SOURCE PASSAGE
/---

After Alison Baulos completed her degree at the University of Chicago last summer, she planned to find work in the public sector as a social worker. Unfortunately, the small matter of $95,000 (£54,000) in student loan debts soon put an end to that idea.

“The job only paid $20,000 and I owed $1,000 a month just in loan payments,” she says.

Baulos eventually took a much better paid job at the university’s Economic Research Center, but says it’s a shame debt payments prevented her from finding the job she wanted.

An American university education has always been an expensive prospect but in recent years costs have swelled considerably. According to the Digest of Education Statistics, tuition fees over the last 20 years have consistently risen at twice the rate of inflation and more students than ever are being forced to take out student loans.

The Washington-based Public Interest Research Group (PIRG) reports that 60% of US undergraduates finish their studies with some federal debt and roughly 40% percent of these borrowers end up burdened with “unmanageable” levels of debt, when their monthly payments exceed 8% of their income.

“The American college system is still the best in the world but an increasing reliance on huge federal loans is having serious consequences for students’ future careers and personal lives,” says Luke Swarthout from State PIRGs.

\---

RECORDED DATA

/---

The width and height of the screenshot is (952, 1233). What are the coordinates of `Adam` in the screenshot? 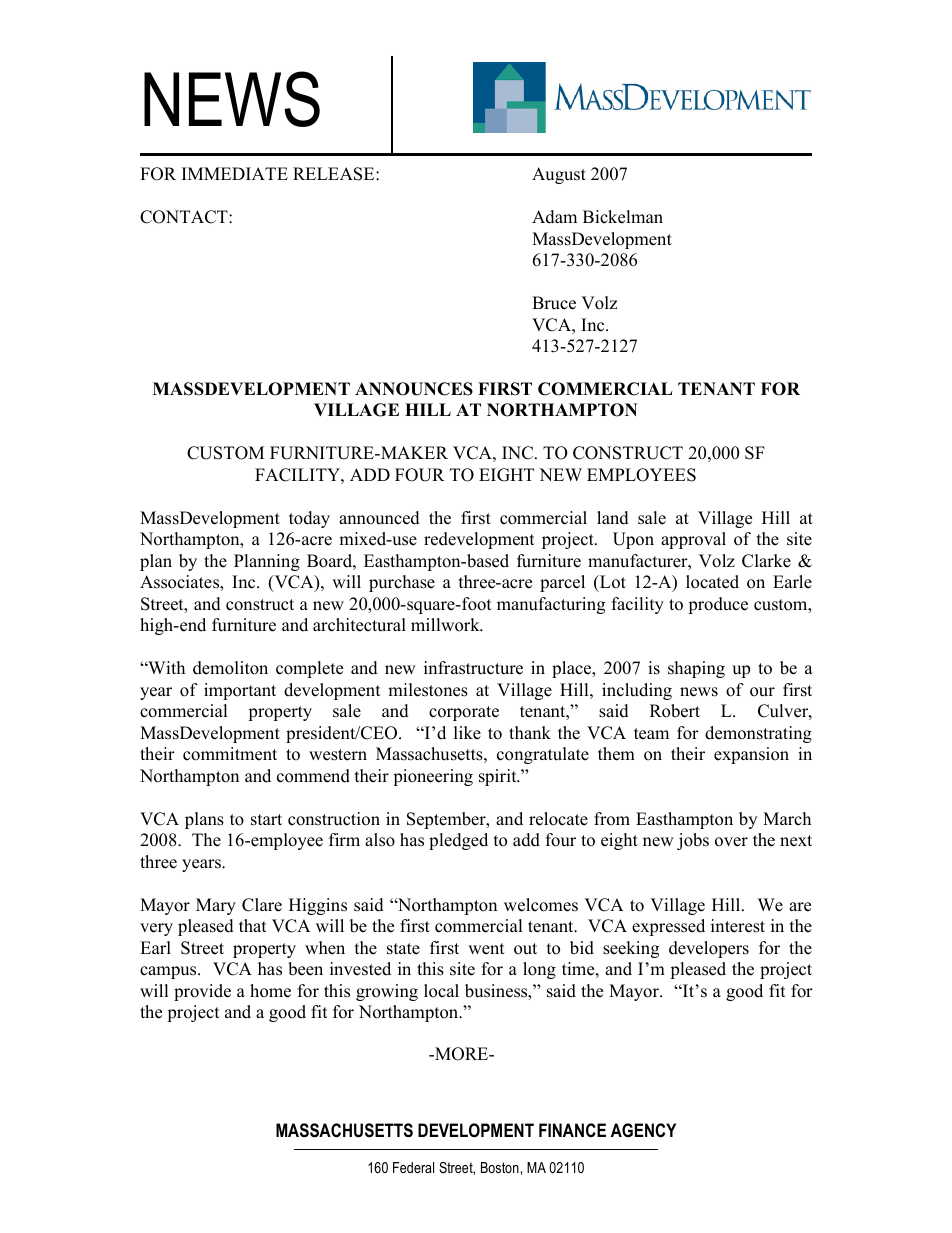 It's located at (554, 217).
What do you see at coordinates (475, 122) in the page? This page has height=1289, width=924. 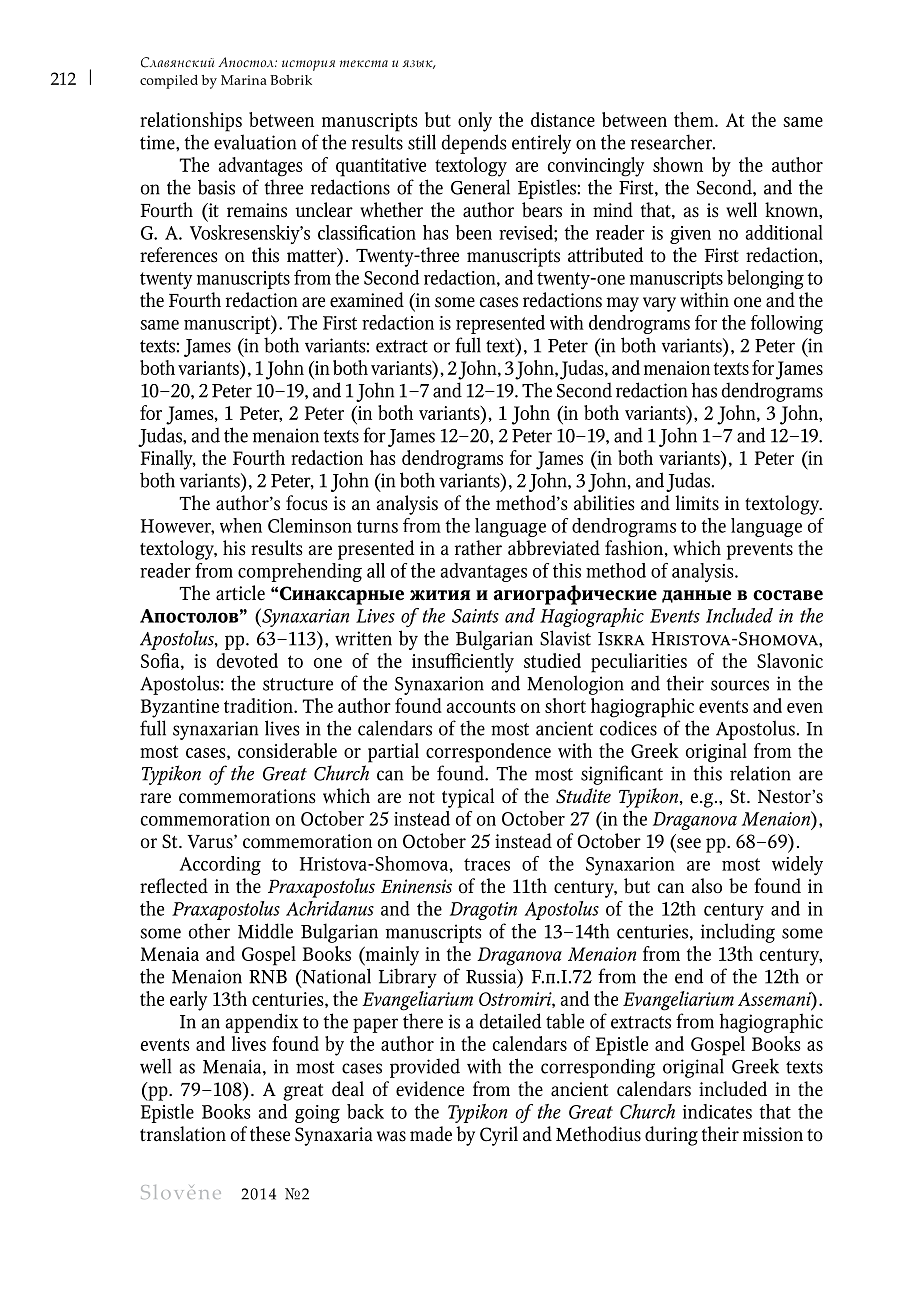 I see `only` at bounding box center [475, 122].
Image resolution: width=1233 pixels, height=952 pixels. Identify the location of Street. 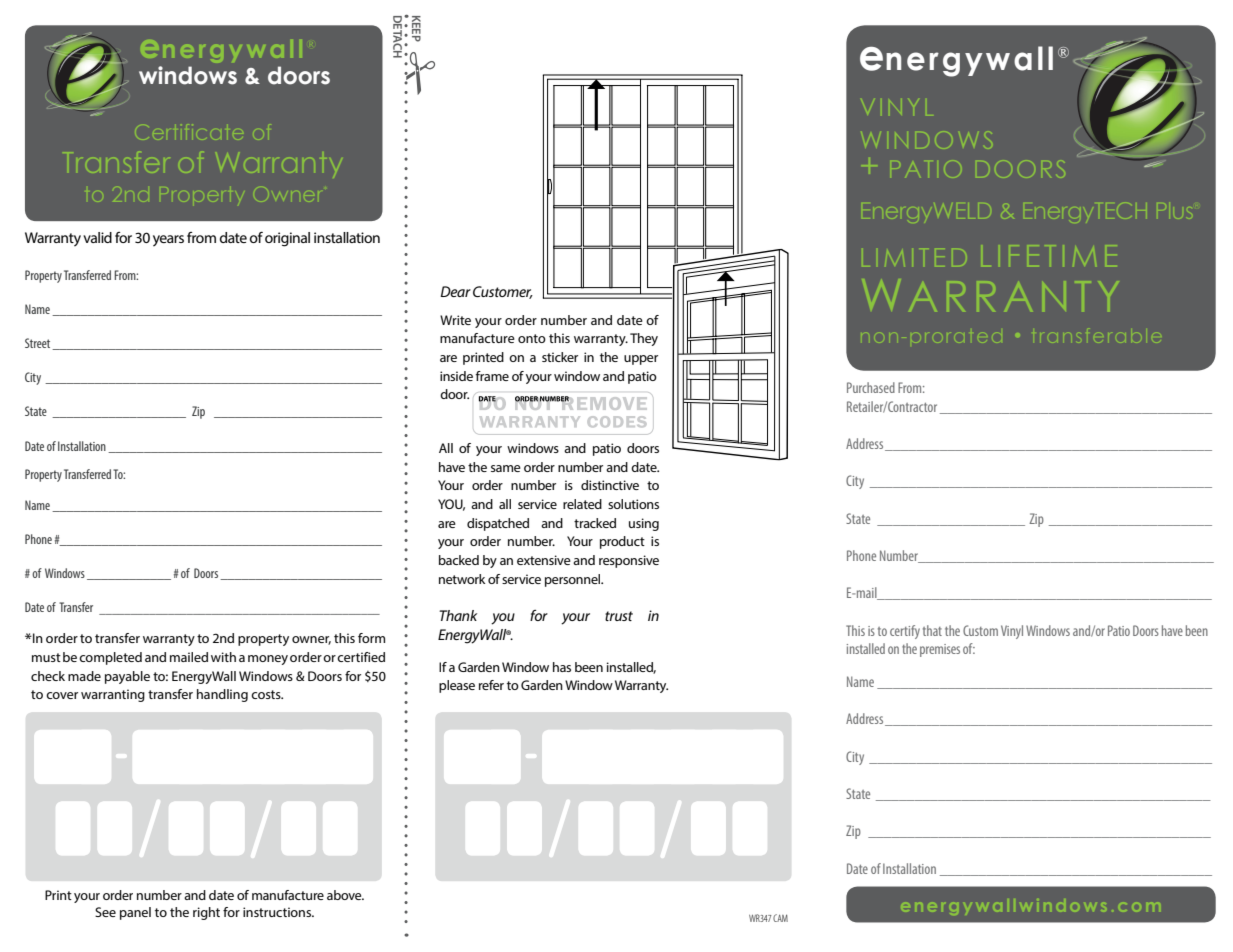
(39, 344).
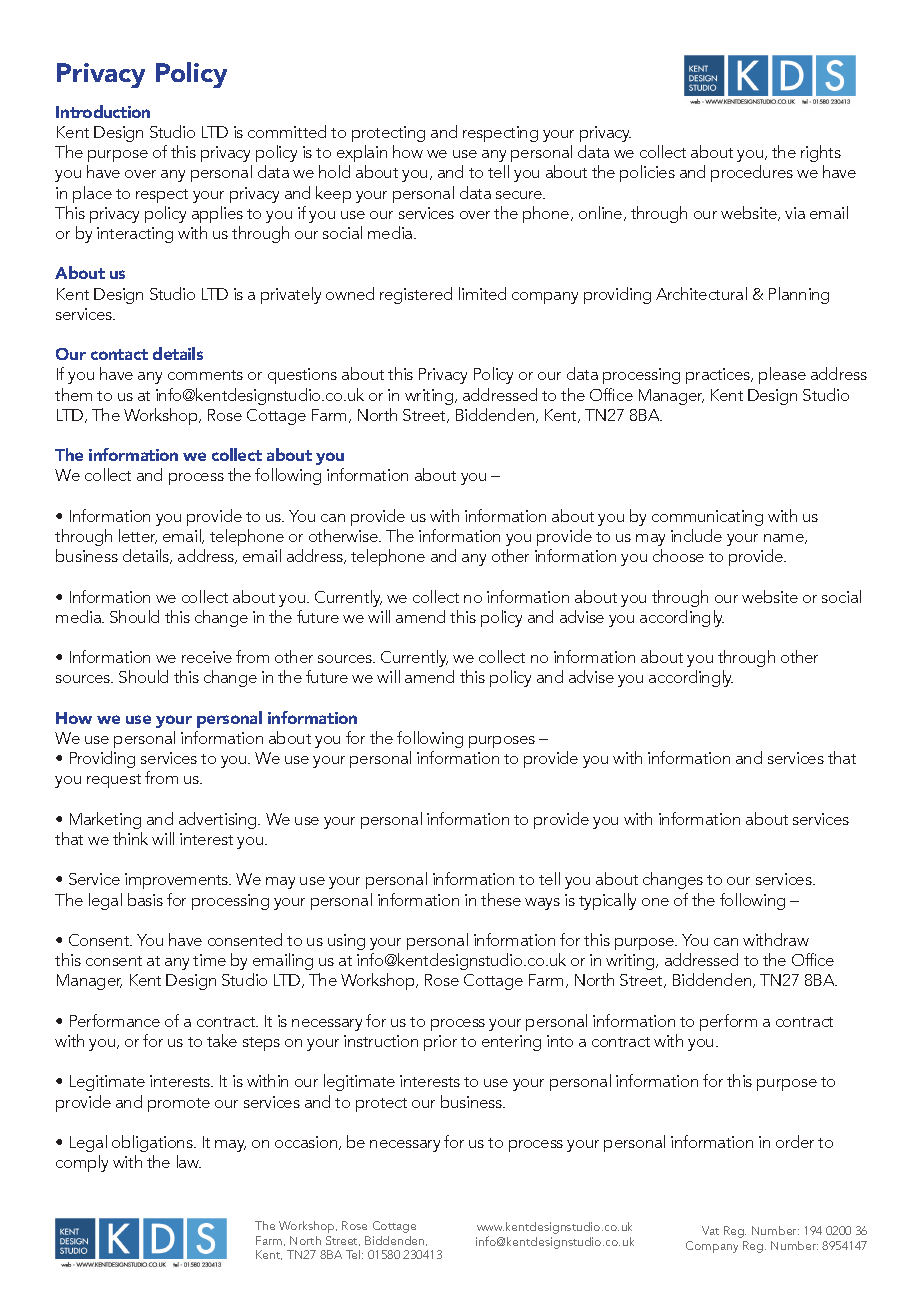 This image has width=924, height=1308. What do you see at coordinates (795, 1141) in the image?
I see `order` at bounding box center [795, 1141].
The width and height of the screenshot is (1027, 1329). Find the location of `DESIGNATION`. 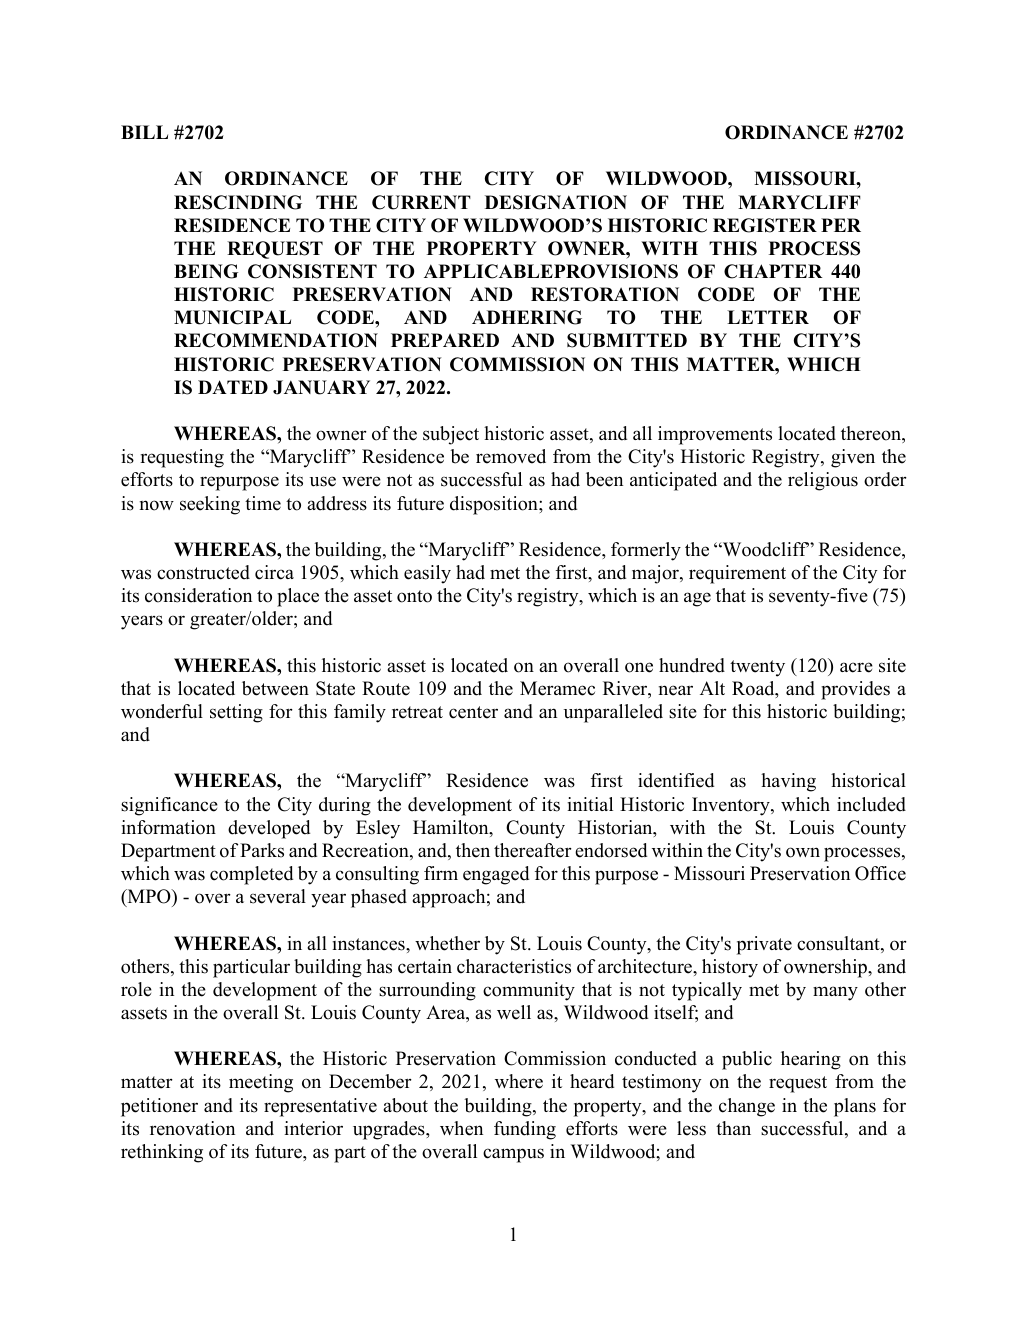

DESIGNATION is located at coordinates (556, 202).
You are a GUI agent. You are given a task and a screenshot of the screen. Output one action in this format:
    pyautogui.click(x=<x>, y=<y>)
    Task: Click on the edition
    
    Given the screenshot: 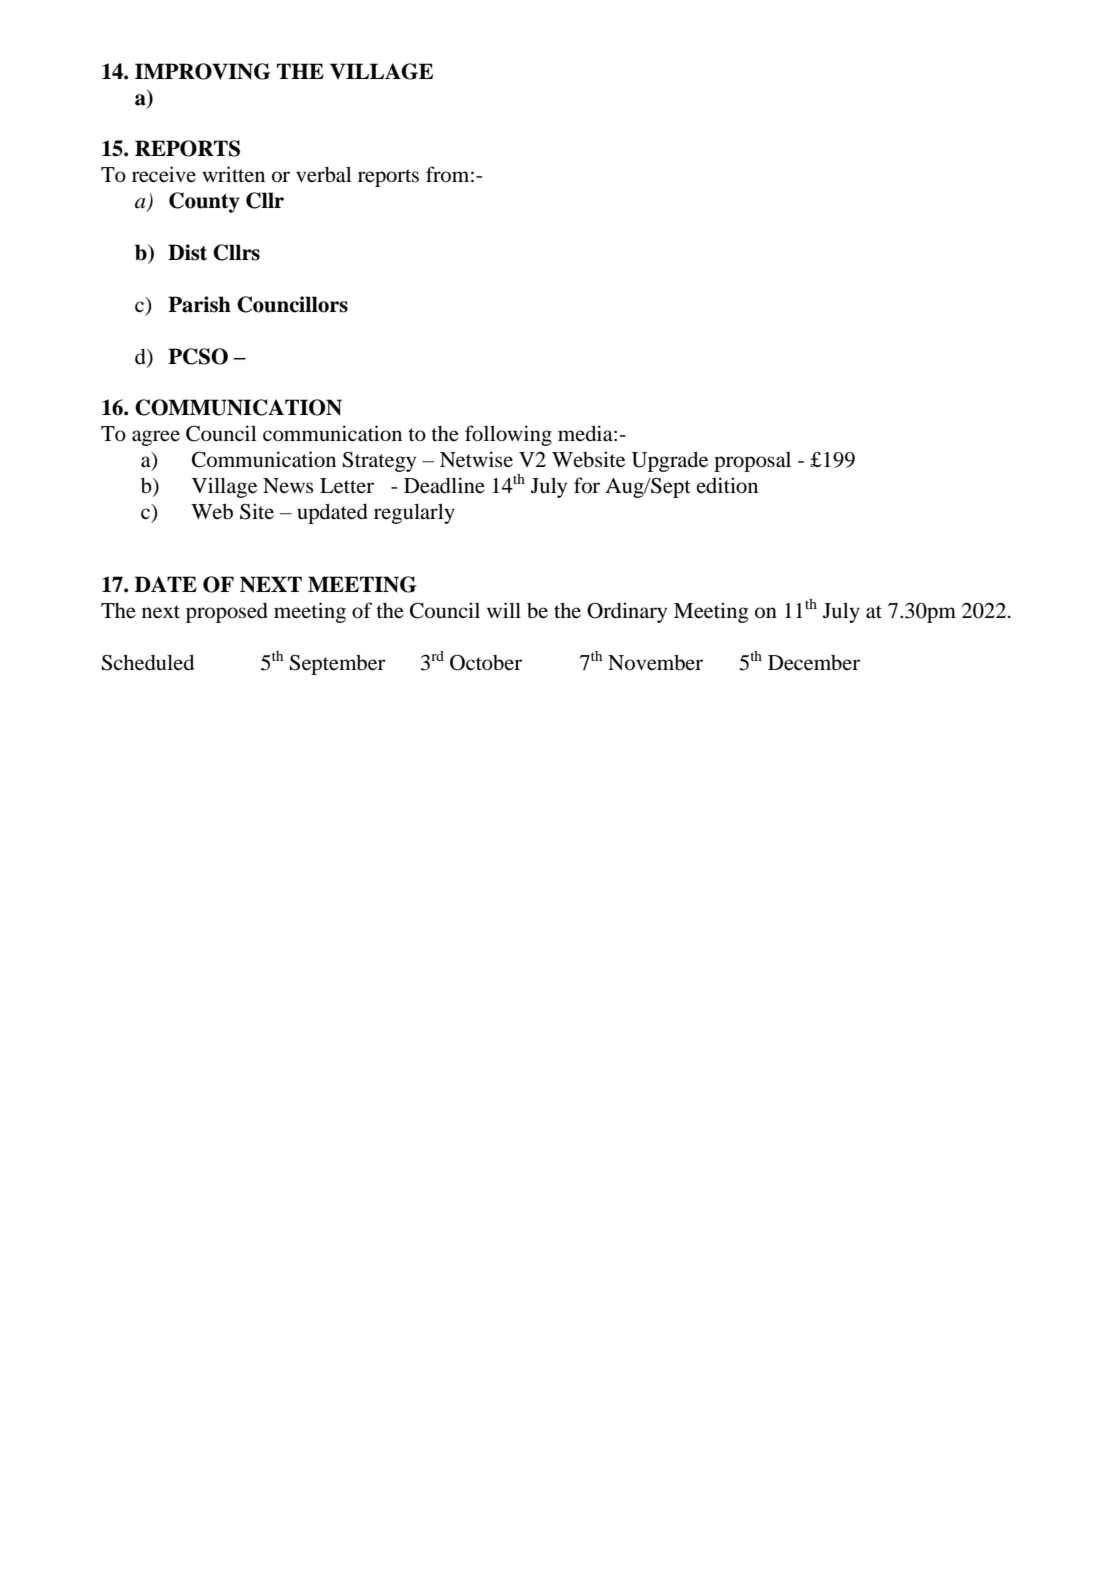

\---

EXERCISE INSTRUCTIONS
Transcribe the passage on student loan debt above from "After Alison Baulos" to "job she wanted.".

THE ANSWER
After Alison Baulos completed her degree at the University of Chicago last summer, she planned to find work in the public sector as a social worker. Unfortunately, the small matter of $95,000 (£54,000) in student loan debts soon put an end to that idea.

“The job only paid $20,000 and I owed $1,000 a month just in loan payments,” she says.

Baulos eventually took a much better paid job at the university’s Economic Research Center, but says it’s a shame debt payments prevented her from finding the job she wanted.